Name: Peyton Moriarty
Class Year: 2021
Hometown: Ashburn, Va.
Internship Organization: National Anthropological Archives (NAA), National Museum of Natural History (NMNH), Smithsonian Institution
Job Title: Archival Curatorship and Outreach Intern
Location: Washington, D.C.
What’s happening at your internship?
This summer I’m assisting the NAA in making an exhibit that will appear on the ground floor of the National Museum of Natural History (NMNH). It’s a rather meta creation of the NAA about the history and practice of anthropology, titled Documenting Diversity: How Anthropologists Record Culture. Though the exhibit won’t open until next year, this summer there’s a wide variety of work involved: from drafting the exhibit script, to researching the collections, to writing blog posts that advertise the objects going on display. The exhibit will reflect the relationships the NAA and its predecessor have had with Indigenous communities, which span over a hundred years. Today, the NAA makes accessible its collections of items such as language records, photo catalogues, and song recordings. The NAA hosts researchers and Indigenous community members from around the world, who can view the collections in its Reading Room.
Why did you apply for this internship?
I declared my History major earlier this year, with the goal of becoming an archivist at the Smithsonian. The stories of history, and the objects and records those stories leave behind, are stunning to me. I enjoy understanding objects far older than myself and linking them to the present day. The opportunity was advertised to me in my BMC email the same day its applications were due — I shoved all my books aside and wrote up a cover letter.
Can you talk about the skills you are learning and why they are important to you?

◆ DATA EXTRACT

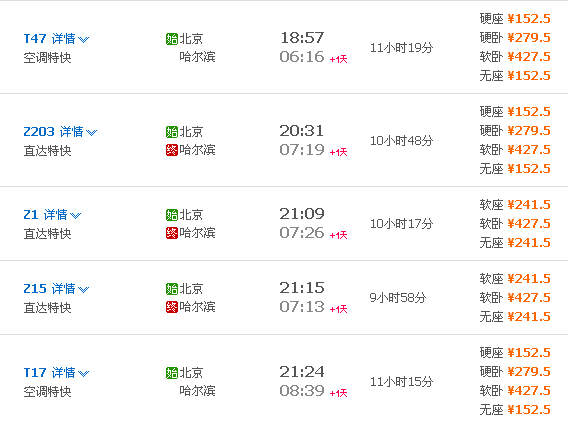Expand the 详情 details chevron for Z203

(x=92, y=133)
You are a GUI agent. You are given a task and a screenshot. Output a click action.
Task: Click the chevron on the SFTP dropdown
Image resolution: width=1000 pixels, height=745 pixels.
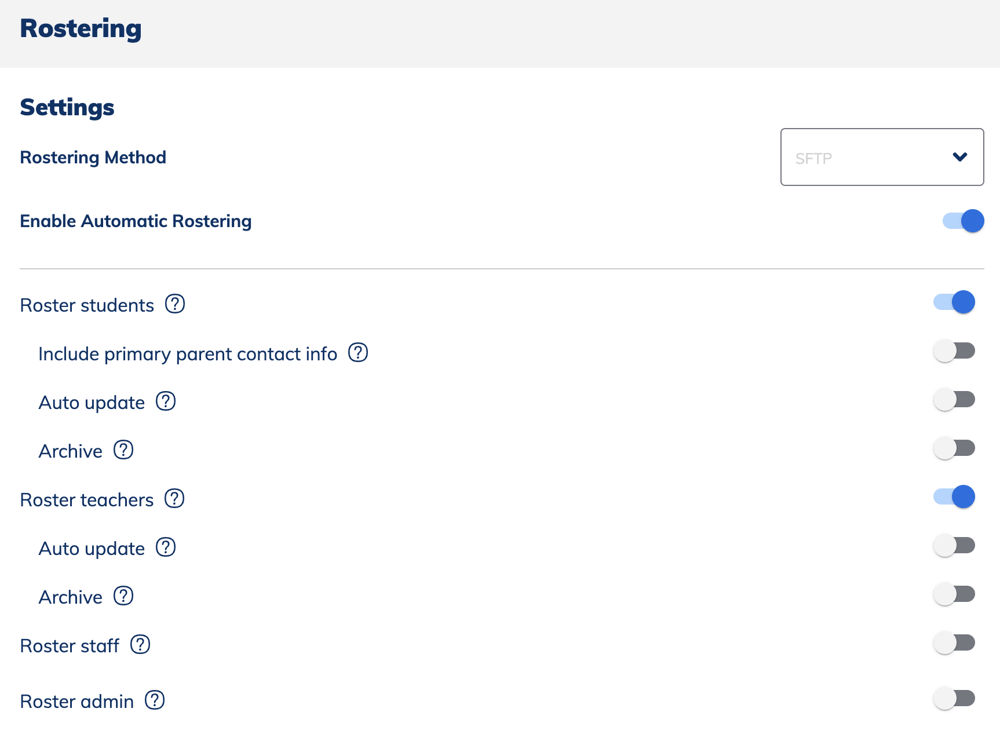(x=959, y=157)
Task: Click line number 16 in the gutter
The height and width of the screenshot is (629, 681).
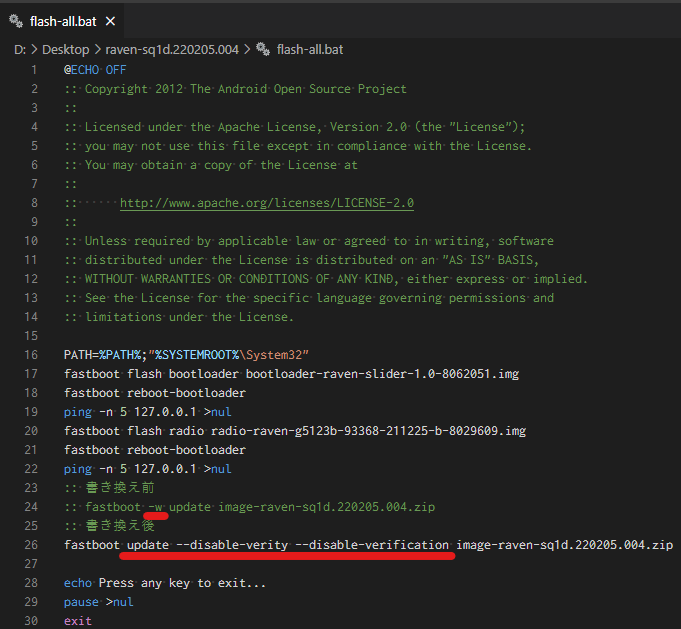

◆ TASK BRIEF
Pick up the Smithsonian internship profile from its last line and keep writing it.

◆ ANSWER SPACE
I learned quickly the proper handling of archival documents, how to incorporate primary sources into articles, and how to write academic articles in more approachable, friendly tones. I found that I needed to adapt much of my writing process when it came to writing for public anthropology; though I’m accustomed to writing fiction or personal essays, anthropology requires a very different touch. As an aspiring archivist, all of this experience — particularly in searching for and retrieving archival materials from storage — has been invaluable.
What has been your favorite part of this internship?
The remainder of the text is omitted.